Bimo terkejut. Hatinya bergemuruh, seperti ombak yang menghantam karang. Tawaran itu adalah mimpi yang selama ini ia pendam---kesempatan untuk melihat dunia luar, belajar lebih banyak, dan mungkin kembali ke desanya dengan pengetahuan yang bisa memajukan Desa Harapan lebih jauh lagi.
Namun, di sisi lain, Bimo tahu bahwa jika ia pergi, tidak akan ada yang melanjutkan proyek kincir airnya, tidak ada yang mengajarkan teknologi kepada warga desa, dan mungkin, tidak ada yang akan menggantikan semangat yang telah ia bawa ke desa itu. Desa Harapan, yang baru saja mulai bersinar, bisa kembali gelap tanpa kehadirannya.
Bimo duduk termenung di tepi sungai, merenungkan keputusannya. "Jika aku pergi, desa ini akan kehilangan harapannya," gumamnya. "Tapi jika aku tinggal, aku mungkin tidak akan pernah mendapatkan kesempatan ini lagi."

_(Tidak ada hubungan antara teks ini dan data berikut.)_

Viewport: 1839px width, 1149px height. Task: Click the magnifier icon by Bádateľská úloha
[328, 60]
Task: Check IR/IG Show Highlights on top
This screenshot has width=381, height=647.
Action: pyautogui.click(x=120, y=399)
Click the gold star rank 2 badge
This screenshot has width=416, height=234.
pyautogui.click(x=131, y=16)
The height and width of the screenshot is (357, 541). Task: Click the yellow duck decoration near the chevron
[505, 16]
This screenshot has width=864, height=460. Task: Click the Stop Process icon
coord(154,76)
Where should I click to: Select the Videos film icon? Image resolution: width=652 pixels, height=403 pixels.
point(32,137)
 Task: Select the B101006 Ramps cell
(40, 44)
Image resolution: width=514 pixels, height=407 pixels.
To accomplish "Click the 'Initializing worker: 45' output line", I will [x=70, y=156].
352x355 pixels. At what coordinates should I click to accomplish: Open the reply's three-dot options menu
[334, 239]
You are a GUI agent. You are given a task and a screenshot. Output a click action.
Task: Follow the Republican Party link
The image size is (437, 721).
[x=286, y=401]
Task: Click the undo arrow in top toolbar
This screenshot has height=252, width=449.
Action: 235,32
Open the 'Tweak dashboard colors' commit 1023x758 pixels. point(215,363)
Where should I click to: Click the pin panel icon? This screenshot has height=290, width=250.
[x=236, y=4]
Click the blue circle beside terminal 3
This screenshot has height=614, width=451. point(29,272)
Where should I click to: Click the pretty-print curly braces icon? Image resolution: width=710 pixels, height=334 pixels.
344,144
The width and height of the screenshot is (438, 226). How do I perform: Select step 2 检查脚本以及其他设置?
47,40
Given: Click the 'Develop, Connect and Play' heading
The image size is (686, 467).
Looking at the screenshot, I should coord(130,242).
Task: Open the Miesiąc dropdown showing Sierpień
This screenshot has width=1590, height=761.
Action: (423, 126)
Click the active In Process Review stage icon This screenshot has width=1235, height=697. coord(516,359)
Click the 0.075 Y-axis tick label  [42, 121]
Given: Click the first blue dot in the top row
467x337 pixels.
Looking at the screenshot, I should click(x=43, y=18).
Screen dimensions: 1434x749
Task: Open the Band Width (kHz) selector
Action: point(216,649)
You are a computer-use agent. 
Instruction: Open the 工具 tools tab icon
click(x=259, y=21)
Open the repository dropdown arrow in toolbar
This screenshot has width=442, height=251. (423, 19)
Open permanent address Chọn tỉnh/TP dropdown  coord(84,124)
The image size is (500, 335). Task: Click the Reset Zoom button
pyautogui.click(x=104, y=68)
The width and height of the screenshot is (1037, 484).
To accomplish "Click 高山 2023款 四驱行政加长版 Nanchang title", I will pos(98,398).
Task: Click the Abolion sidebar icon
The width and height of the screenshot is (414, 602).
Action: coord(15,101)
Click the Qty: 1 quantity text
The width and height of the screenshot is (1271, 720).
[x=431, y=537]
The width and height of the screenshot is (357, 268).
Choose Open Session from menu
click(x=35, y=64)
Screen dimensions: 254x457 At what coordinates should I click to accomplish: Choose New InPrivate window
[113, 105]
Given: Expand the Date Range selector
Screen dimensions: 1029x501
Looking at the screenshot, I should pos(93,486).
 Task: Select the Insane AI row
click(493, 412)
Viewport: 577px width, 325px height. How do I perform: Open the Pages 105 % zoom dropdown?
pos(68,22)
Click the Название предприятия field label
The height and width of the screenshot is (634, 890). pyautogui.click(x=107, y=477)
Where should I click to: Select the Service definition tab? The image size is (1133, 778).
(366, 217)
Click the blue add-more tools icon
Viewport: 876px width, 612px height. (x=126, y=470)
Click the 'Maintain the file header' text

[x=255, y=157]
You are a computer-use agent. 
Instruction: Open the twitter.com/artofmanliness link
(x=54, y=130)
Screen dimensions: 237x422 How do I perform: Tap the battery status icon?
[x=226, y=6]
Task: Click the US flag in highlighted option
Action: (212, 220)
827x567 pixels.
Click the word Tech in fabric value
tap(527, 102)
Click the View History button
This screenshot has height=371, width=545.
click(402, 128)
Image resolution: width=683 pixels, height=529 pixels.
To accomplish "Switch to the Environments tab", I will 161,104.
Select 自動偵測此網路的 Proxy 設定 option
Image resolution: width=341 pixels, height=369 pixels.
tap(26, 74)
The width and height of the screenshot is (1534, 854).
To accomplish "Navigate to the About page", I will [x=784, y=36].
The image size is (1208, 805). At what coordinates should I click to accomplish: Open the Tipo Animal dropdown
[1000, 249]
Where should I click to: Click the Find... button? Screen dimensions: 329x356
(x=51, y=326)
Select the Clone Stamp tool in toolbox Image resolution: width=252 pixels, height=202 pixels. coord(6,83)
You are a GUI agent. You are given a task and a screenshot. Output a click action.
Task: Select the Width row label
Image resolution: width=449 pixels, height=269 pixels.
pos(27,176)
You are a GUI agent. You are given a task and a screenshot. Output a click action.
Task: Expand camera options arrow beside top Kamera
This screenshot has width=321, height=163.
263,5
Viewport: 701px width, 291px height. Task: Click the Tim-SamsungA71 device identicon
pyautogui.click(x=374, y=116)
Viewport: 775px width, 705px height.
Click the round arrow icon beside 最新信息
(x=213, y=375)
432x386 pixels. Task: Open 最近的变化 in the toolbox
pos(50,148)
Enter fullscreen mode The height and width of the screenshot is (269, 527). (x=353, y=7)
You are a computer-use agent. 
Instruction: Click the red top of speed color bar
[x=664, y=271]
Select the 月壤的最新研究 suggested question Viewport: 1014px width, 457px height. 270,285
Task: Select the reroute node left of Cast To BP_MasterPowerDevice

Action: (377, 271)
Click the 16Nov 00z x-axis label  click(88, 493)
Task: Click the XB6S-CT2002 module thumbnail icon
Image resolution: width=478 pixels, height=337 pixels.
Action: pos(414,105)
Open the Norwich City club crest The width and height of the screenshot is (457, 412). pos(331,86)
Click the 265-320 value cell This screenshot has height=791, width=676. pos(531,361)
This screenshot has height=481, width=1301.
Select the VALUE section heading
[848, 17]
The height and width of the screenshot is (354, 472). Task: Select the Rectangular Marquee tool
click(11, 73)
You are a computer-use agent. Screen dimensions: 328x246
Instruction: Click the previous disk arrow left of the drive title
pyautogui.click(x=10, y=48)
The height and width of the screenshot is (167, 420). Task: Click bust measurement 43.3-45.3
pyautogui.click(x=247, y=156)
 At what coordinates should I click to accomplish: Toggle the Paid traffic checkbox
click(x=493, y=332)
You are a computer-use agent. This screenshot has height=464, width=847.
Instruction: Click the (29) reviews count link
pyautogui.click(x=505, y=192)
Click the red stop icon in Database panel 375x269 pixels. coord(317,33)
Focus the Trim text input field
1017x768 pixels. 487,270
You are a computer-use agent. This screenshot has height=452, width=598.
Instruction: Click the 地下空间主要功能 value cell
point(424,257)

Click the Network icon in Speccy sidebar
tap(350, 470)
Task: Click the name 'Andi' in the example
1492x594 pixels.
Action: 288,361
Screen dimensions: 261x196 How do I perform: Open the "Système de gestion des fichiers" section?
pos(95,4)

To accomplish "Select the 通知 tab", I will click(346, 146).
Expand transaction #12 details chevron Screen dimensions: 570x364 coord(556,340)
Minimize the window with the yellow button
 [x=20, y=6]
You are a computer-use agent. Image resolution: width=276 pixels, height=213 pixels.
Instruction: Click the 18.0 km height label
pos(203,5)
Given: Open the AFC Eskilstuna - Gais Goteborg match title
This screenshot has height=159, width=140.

Pak Rahmat, yang melihat anaknya dilanda kebingungan, duduk di sampingnya. "Nak, hidup ini penuh dengan pilihan. Kadang kita harus melepaskan sesuatu untuk mendapatkan yang lain. Tapi ingat, apapun keputusanmu, lakukan dengan sepenuh hati."
Bimo menatap ayahnya, hatinya terasa seperti dipecah menjadi dua. Tapi kemudian ia ingat, harapan itu bisa datang dari mana saja, bahkan dari seorang anak desa yang pernah bermimpi tentang teknologi. Dengan hati yang bulat, Bimo memutuskan untuk menerima beasiswa itu.
Ia meninggalkan Desa Harapan dengan janji kepada dirinya sendiri: suatu hari nanti, ia akan kembali. Kembali dengan lebih banyak ilmu, lebih banyak pengalaman, dan lebih banyak cahaya yang bisa ia bawa ke desa yang dicintainya.
Desa Harapan, meskipun ditinggal oleh Bimo, tetap menjaga api semangat yang telah dinyalakan olehnya. Warga desa terus mengembangkan teknologi sederhana yang telah diajarkan Bimo, dan mereka menunggu hari di mana anak kebanggaan mereka akan kembali membawa lebih banyak harapan.
Dan Bimo, di kota yang gemerlap, tak pernah melupakan desanya. Ia belajar dengan giat, menimba ilmu seperti sumur yang tak pernah kering, sambil memupuk harapan di hatinya. Harapan untuk kembali, dan untuk membawa lebih banyak cahaya ke tengah hutan yang pernah membesarkannya.